The neutral knee position serves as a good starting point for most cyclists, though many adjust it from here: long distance (stage) racers and mountain bikers often move the saddle back by 1cm or more, for power, and sprinters may move it forward, “getting on top of the gear” for quick acceleration.

One more note on frame size and geometry: if you cannot move the saddle back far enough to get your knee to the neutral position, you should look for a frame with a more relaxed seat tube angle, or consider a slightly larger frame; if you have trouble moving the saddle forward enough, look for a steeper seat tube angle on your next frame, or consider a smaller frame. For most frames, a seat tube angle shallower by 1° moves the seat lug 1cm back, relative to the bottom bracket.

Finally, recheck your saddle height. If you’ve moved your saddle forward or back, you’ve effectively shortened or lengthened your saddle height, and will need to readjust it.
                    

Top Tube and Stem Length

Next, dial in the correct "reach" to the bar, or horizontal fit. Proper reach gives you easier breathing, better neck and lower back comfort, and better weight distribution and bike handling.

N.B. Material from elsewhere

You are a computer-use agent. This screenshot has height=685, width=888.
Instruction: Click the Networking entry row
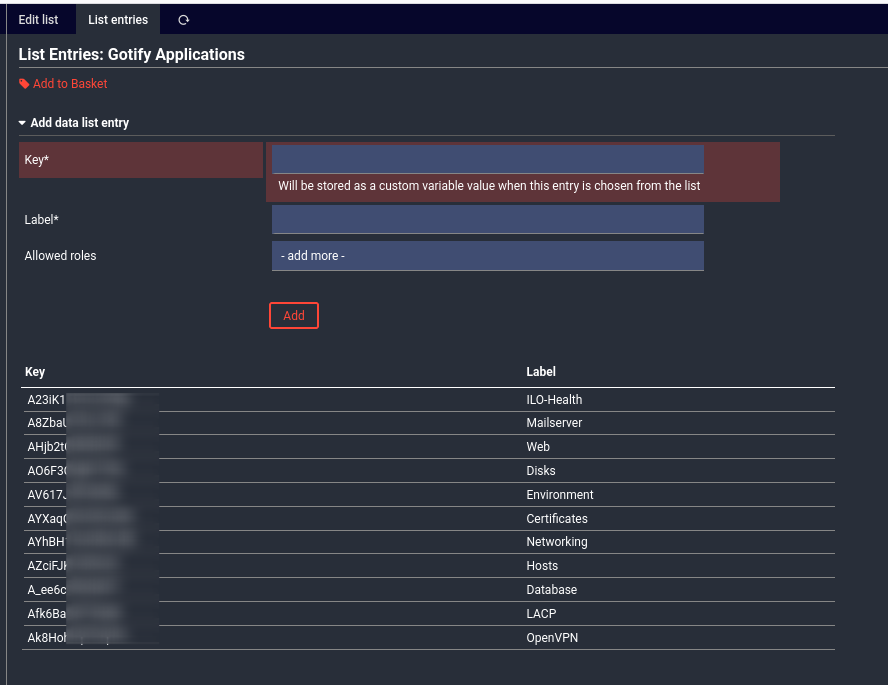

That "ideal position" varies here more than anywhere else for cyclists, depending on riding style, flexibility, body proportions, and frame geometry, among others. And, your upper body position will evolve with more hours in the saddle. That is, you may find that you develop a lower, longer position as your fitness and flexibility improve. As Phinney notes, though it may be difficult to achieve a truly flat back, we cyclists should all strive to be “longer” across the top of the bike.

Unfortunately, there is no formula for sizing the top tube and stem that works as well as the inseam method. One indicator comes from glancing down at the front hub while riding in the drops; your view of the the front hub should be obstructed by the handlebar. LeMond recommends that your elbows, bent at 65–70° with your hands in the drops, should be within an inch or two of your knees at the top of your stroke.

Measure your current bike’s top tube and stem. Then, decide how you’d like to alter that fit; add the top tube length to the stem length to get your overall top dimension. The very reason we stock stems in 1cm increments, from 7cm to 14cm, is just to let you dial in your best top tube and stem length.